Plato Pod - Educational Robotics Platform

Together with students, I designed an educational robotics platform - originally called KuBots, now Plato Pod - where students learn programming by writing code that controls physical robots on a shared arena. The pedagogical idea is simple: when your code has a bug, the robot does the wrong thing in front of you, and no amount of copy-pasting from an LLM fixes that. Students have to understand the logic themselves.

The first-generation platform was co-designed and built with students at KoreaTech in 2014-2016. Students in class programmed differential-drive robots to perform line following, maze navigation, and multi-robot coordination exercises mapped to weekly lecture topics (sequential execution, conditionals, loops, functions). A student survey (n=22) showed that 95% rated the lab experience as "Good" or "Very Good," 77% found team-based robot problem-solving helpful, and 91% wanted more practical exercises with mobile robots.
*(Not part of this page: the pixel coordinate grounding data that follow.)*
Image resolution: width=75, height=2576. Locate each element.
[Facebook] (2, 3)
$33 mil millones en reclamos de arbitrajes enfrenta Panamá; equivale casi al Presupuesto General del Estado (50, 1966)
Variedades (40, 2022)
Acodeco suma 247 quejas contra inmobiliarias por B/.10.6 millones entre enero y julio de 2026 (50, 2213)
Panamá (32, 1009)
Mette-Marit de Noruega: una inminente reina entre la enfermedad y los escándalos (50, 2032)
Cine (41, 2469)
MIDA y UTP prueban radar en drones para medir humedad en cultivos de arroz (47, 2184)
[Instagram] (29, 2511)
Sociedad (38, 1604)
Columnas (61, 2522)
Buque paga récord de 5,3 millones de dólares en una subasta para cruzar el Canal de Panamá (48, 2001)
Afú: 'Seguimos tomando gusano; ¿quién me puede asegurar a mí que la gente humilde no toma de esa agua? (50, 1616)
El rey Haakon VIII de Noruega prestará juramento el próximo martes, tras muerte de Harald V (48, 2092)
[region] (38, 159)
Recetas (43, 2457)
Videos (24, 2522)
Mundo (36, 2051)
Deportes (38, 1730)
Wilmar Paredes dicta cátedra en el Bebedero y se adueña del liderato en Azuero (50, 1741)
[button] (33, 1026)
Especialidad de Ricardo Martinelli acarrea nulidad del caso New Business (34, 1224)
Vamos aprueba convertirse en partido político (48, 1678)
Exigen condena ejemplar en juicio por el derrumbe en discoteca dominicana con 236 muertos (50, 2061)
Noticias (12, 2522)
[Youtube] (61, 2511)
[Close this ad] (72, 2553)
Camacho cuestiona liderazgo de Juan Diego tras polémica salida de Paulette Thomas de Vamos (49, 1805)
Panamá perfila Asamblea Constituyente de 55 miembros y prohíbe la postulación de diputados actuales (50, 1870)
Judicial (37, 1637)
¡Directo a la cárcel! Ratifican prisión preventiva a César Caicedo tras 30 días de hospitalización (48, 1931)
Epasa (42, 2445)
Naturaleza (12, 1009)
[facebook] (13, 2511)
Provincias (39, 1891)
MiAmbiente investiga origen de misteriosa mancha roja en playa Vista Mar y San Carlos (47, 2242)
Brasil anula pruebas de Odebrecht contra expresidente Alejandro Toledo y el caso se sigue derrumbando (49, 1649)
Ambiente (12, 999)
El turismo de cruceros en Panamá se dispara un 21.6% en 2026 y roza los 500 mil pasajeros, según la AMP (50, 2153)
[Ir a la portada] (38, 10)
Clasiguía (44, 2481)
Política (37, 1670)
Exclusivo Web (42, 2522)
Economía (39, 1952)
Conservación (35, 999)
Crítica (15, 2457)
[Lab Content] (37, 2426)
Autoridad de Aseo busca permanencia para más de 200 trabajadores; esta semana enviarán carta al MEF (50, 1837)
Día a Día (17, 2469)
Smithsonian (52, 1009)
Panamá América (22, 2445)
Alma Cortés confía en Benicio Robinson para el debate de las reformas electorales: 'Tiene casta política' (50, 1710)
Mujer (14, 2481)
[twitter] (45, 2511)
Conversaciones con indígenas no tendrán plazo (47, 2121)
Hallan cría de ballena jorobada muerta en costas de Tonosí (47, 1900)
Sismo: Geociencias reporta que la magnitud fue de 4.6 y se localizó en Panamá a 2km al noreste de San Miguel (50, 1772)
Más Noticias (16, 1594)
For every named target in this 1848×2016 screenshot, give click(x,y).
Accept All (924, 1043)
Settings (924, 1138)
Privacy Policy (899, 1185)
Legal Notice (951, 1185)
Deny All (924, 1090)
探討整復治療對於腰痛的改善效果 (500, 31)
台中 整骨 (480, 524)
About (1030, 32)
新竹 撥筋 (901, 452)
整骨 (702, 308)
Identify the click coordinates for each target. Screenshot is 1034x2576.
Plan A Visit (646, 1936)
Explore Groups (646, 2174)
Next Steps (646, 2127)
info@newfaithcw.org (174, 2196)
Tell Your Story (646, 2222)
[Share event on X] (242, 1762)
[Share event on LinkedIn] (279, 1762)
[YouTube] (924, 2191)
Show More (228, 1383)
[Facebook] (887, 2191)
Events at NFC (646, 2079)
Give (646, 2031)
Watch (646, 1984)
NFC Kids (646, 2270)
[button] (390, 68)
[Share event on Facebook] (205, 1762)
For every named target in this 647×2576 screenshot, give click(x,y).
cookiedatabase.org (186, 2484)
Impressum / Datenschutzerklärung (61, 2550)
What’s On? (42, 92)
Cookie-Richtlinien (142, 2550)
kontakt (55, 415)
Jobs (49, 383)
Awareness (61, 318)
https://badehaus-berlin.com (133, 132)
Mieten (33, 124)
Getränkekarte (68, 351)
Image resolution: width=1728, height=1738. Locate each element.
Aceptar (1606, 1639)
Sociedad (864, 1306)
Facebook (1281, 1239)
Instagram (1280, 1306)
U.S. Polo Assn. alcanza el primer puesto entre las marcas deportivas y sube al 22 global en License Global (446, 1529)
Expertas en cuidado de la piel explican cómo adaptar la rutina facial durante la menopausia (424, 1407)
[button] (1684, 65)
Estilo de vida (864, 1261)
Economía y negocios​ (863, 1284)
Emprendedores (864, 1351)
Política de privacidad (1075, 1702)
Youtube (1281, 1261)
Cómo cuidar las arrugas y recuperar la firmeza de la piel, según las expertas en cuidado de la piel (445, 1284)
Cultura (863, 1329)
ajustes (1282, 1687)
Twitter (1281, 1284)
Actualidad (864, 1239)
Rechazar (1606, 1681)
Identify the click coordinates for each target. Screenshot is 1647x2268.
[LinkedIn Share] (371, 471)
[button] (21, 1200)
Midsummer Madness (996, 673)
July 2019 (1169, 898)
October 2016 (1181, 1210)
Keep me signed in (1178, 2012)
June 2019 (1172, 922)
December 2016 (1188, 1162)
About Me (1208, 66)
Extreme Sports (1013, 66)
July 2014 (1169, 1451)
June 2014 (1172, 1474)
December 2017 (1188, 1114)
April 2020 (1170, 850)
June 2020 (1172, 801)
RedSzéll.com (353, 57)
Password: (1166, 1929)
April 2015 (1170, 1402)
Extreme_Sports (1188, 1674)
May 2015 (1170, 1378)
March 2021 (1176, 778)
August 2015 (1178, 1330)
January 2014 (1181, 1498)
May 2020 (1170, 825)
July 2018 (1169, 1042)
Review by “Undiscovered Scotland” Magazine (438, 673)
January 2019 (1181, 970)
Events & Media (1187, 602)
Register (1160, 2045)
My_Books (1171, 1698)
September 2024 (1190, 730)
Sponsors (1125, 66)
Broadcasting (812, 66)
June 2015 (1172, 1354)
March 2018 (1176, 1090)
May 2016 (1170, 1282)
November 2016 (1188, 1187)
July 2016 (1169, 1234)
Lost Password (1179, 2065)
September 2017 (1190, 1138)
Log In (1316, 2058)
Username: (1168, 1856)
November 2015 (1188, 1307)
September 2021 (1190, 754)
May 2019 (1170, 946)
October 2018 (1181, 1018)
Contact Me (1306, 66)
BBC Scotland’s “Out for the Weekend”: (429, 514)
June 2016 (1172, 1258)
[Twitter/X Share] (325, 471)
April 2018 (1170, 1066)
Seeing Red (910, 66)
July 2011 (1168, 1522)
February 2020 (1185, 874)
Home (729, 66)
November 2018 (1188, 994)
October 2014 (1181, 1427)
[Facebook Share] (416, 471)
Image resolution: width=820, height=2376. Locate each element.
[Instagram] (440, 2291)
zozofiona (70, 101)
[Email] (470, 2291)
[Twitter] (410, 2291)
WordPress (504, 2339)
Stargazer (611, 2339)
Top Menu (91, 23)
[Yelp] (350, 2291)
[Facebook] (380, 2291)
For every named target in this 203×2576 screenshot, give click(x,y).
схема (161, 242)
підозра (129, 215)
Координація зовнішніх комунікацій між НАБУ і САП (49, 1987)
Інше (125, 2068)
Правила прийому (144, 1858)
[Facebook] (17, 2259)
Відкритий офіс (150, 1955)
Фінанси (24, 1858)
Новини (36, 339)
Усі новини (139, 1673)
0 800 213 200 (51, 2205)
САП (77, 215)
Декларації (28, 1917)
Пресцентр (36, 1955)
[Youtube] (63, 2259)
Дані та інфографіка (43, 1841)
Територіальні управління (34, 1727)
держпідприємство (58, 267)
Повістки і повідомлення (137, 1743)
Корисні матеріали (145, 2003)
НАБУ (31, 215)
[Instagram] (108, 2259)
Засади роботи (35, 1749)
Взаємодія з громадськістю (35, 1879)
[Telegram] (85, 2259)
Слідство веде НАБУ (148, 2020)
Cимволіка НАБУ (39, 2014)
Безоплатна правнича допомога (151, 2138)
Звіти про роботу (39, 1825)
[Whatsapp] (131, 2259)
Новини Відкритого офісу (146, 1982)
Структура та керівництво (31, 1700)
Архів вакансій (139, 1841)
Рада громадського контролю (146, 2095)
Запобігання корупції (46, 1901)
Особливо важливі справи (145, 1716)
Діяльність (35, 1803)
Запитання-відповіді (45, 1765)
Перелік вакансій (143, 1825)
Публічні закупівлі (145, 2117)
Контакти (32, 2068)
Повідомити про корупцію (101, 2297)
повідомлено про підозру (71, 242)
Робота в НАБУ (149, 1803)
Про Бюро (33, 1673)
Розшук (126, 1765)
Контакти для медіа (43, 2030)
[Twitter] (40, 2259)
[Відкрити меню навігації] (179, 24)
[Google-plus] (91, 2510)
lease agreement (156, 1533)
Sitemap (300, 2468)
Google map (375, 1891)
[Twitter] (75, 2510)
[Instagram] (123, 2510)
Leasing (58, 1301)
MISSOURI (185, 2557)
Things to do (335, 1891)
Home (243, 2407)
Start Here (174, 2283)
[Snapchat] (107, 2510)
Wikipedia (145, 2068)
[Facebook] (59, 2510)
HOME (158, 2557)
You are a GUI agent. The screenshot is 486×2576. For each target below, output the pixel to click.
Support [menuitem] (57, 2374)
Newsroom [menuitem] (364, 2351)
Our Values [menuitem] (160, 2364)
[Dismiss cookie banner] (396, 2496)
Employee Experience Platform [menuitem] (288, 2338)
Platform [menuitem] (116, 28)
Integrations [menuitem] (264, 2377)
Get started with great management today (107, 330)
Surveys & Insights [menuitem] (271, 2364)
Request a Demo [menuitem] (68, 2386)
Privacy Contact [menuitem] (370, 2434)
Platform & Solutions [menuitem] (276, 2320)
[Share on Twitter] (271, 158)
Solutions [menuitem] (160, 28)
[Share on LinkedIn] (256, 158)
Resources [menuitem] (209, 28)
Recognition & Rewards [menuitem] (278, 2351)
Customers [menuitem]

At UNSW together with a final-year project student (Rhi-Anne Chng), I am now designing a second-generation platform for UNSW Canberra's ZEIT1307 course, using ESP32-C3 SuperMini microcontrollers (~$15 per robot), a Raspberry Pi 5 server with overhead camera tracking via AprilTags, and a WebSocket API supporting MATLAB, Python, and C. Having students contribute to the platform's development is itself an example of engaging students as partners in building learning resources (Design-2).